The dribbling is down, but he's still dribbling a ton: 90th percentile in successful 1v1s, 92nd in progressive carries among all wingers in the Big Five leagues, per FBref. And rather than dribbling, say, into attacking third, he's now dribbling into the penalty area: 3.08 per 90, 97th percentile at his position. All of that obvious potential is now being pointed, almost directly, at the opposition goal.

These are all of his carries that ended inside the box:

Despite the situational factors, there's also the possibility that Kvaratskhelia just got older and therefore got a lot better. This happens all the time with players in their early 20s. Were he still in Russia -- or out in some other mid-tier league -- maybe he'd also be lighting up the opposition.

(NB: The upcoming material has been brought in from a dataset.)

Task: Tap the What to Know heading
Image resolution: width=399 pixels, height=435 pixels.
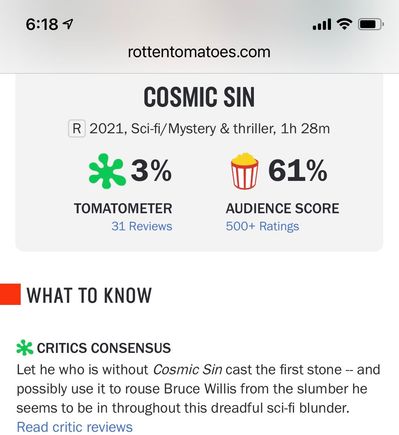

We'd see clips of him every weekend, and he'd be the player everyone wanted their favorite team to sign this summer.

But even if his improvement is purely down to his own internal development, it doesn't change the larger implication for the wider soccer world: If a superstar was hiding in the Georgian league less than a year ago, then how many other top-level talents are waiting to be discovered throughout the less-fancied leagues across the globe?

In addition to Kvaratskhelia going supernova, the success of Brighton this season suggests the answer is "a lot." Midfielder Moises Caicedo was signed straight from Ecuador as a teenager, while Kaoru Mitoma was a little-known Japanese winger playing in Belgium who didn't become a pro until he was 23. They were acquired for a combined €8 million, and they're already two of the best players in the biggest league in the world.

"Brighton is an interesting case study", Keech said. "Mitoma had similar data in Japan to Kvaratskhelia in Georgia and also adapted albeit after a loan period in Belgium."

It's impossible to scout the entire planet in the traditional sense, so teams, like Brighton, that use data to aid in recruitment have a massive leg up on the competition when it comes to uncovering the game's hidden stars. "You would think that would be a very good thing to have someone at every professional game in the world, just writing down everything a player did," Keech said. "And that is essentially what data is."

He also pointed to midfielder Aissa Laidouni -- now with Union Berlin, but who put impressive stats with the worst team in Romania -- and center-back Jakub Kiwior -- now on Arsenal, formerly of the Slovakian league -- as other players whose numbers helped unearth them from lightly scouted leagues.

Given how many big-money transfers go bust -- read: most -- it's bordering-on-baffling how few teams seem interested in an approach that can identify legitimate stars for the cost of a backup keeper.

"Within a few years, these players ended up being highly valued players, but clubs find it far easier to buy from tried and tested leagues," Keech said. "However if you actually look at the relative cost it may actually be cheaper to take some lower-cost bets, again as Brighton have: buying five players at £8 million rather than one at £40 million. Yes, you'll get some failures but you'll also spread your risk."

There's the risk of the failed transfer, but then there's another, even scarier one: the risk of having to play against someone like Khvicha Kvaratskhelia, week after week after week.